В такой день малейшая искорка – и быть беде.
* * *
Глухой ночью, часа в два, Аскат-бабая разбудил резкий звук.
Кто-то жал на клаксон автомобиля не переставая.
Повернувшись на постели, дед сбросил с себя простыню и приподнялся на кровати.
В окнах ярко отблескивали красновато-багровые сполохи, освещавшие темную комнату.
Чертыхнувшись, он вскочил и, путаясь в штанинах, крикнул в соседнюю комнату, где уже зажегся свет:
– Амина, соседи горят!
Затем, всклокоченный, выскочил из комнаты, пробежал мимо испуганной старухи, прихватил по дороге два пустых ведра, пнул незапертую дверь.
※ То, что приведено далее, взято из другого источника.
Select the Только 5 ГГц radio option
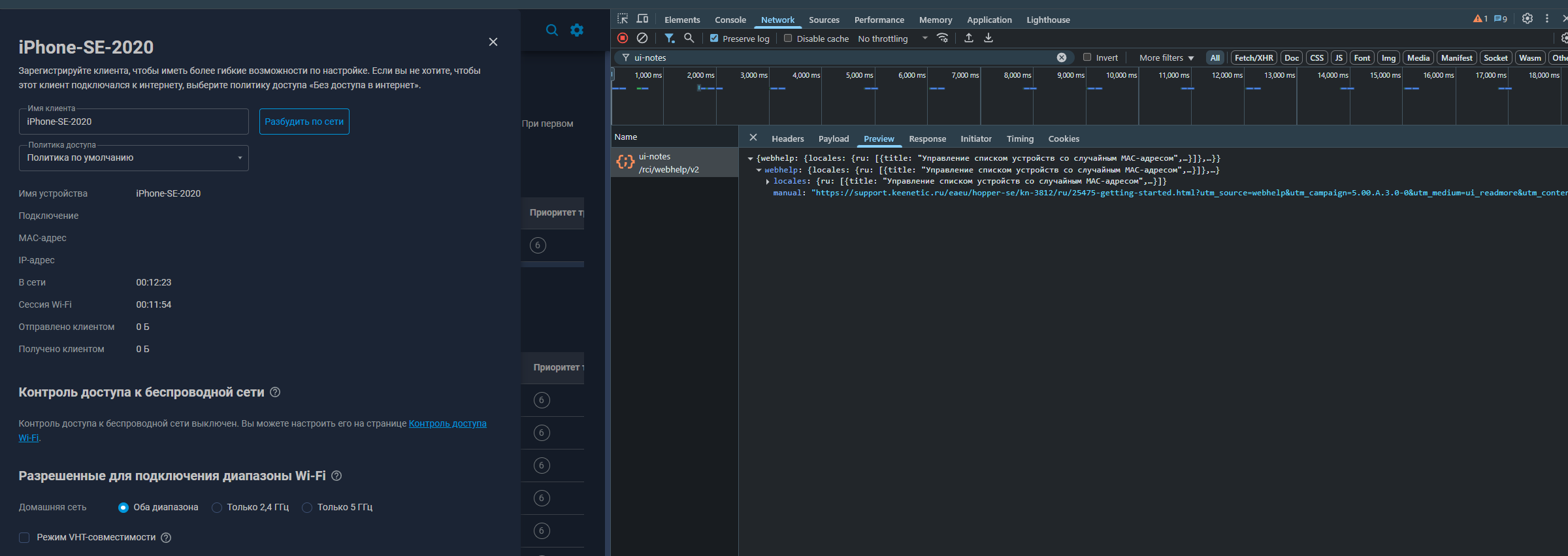The image size is (1568, 556). coord(307,508)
Полыхал дом через дорогу, дом Рамиля и Гульнабики Хисматовых. Горело ярко и весело, с треском разваливая обгоревшие уже бревна и взметая к ночному небу крупные искры.
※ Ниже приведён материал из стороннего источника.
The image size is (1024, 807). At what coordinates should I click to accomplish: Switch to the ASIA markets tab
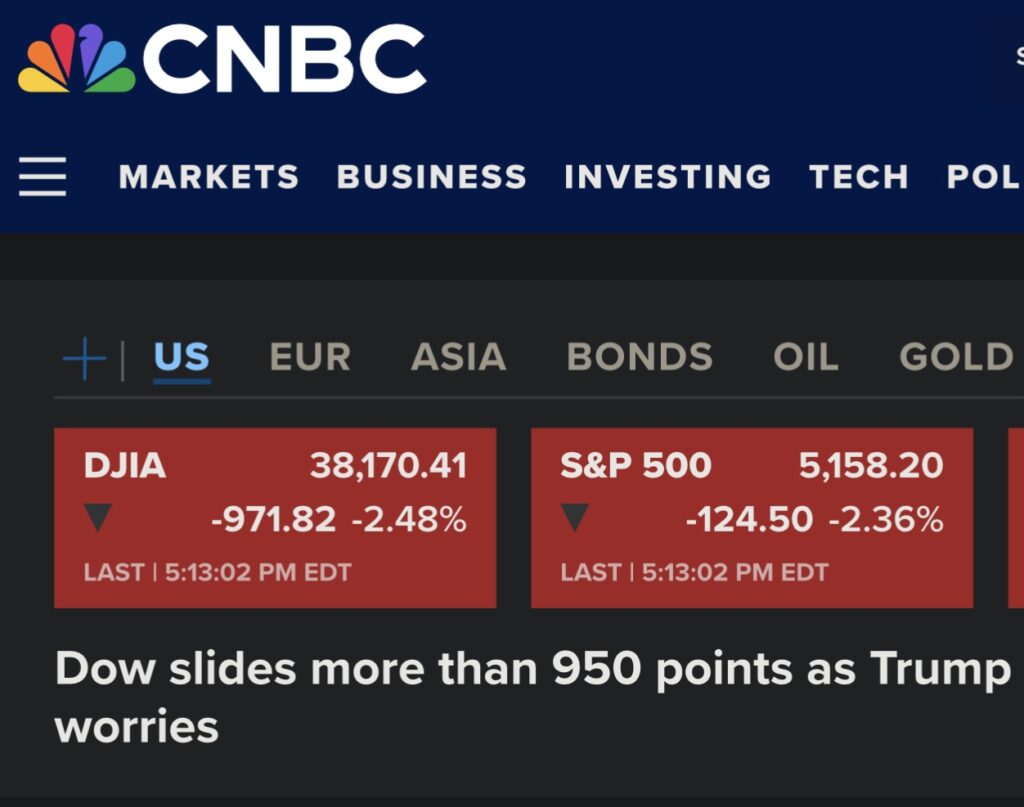458,357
Сосед, забравшись в машину, жал на клаксон, пытаясь разбудить соседей.
Неподалеку на корточках сидела Гульнабика, с ужасом наблюдая за языками пламени, медленно, но верно слизывающими их дом, и прижимала к себе троих детей, мелко дрожащих то ли от страха, то ли от ночной прохлады.
Повсюду захлопали калитки, показались соседи. Еще позевывая после сна, они деловито подхватывали пустые ведра и спешили в сторону горевшего дома. Вот уже кто-то, подобравшись поближе, ухитрился выплеснуть полное ведро воды на крышу. Зашипело; к темному небу, озаренному пожаром, поднялся густой клуб пара и едкого дыма.
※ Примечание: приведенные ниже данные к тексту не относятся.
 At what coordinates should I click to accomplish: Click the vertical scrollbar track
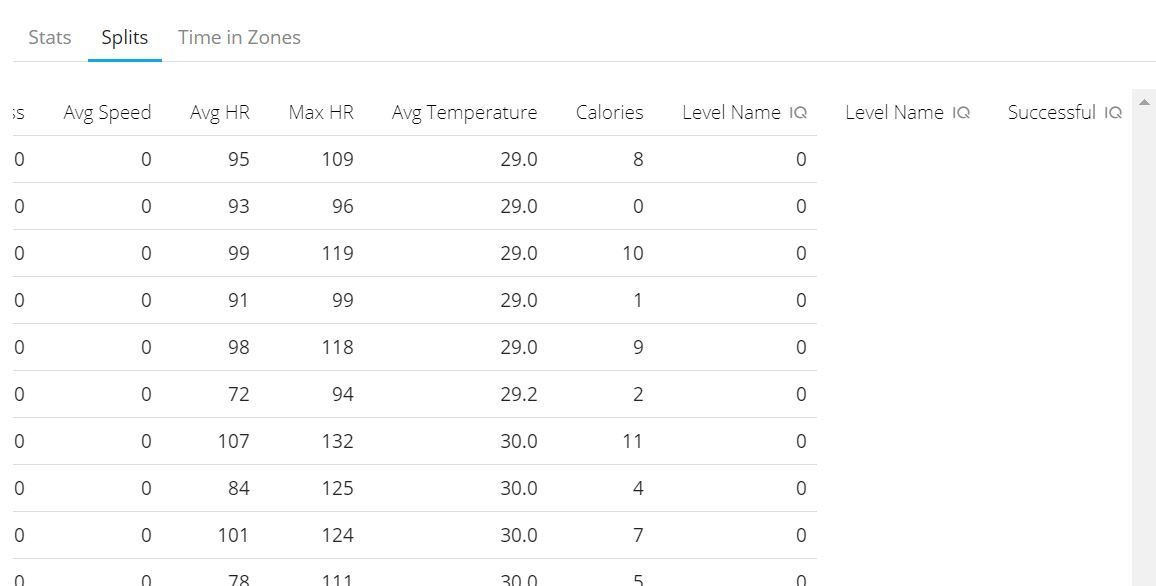coord(1144,350)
Рамиль, пошатываясь, выбрался из автомашины и уже стоял у калитки, вцепившись побелевшими пальцами в доски забора, не обращая внимания на летевшие в его сторону искры.
– Ты что, пьян? – взяв за плечо, повернул его к себе Аскат-бабай.
Черные, полные ужаса и тоски глаза странно выделялись на мертвенно посеревшем лице Рамиля.
– Нет, – чуть слышно выдавил он в ответ, покачав головой. – Все, все пропало! – затрясся он в тихом, беззвучном плаче. – Все пропало – и дом, и хозяйство!
Махнув рукой, Аскат-бабай подхватил брошенные было ведра и кинулся к водоразборной колонке. От нее и до самого горевшего дома уже выстроились две живые цепочки, по которым лихорадочно бежали полные ведра, и обратно – уже пустые.
Встав в цепочку, он подхватил ведро, полное воды, и передал его по цепочке соседу слева.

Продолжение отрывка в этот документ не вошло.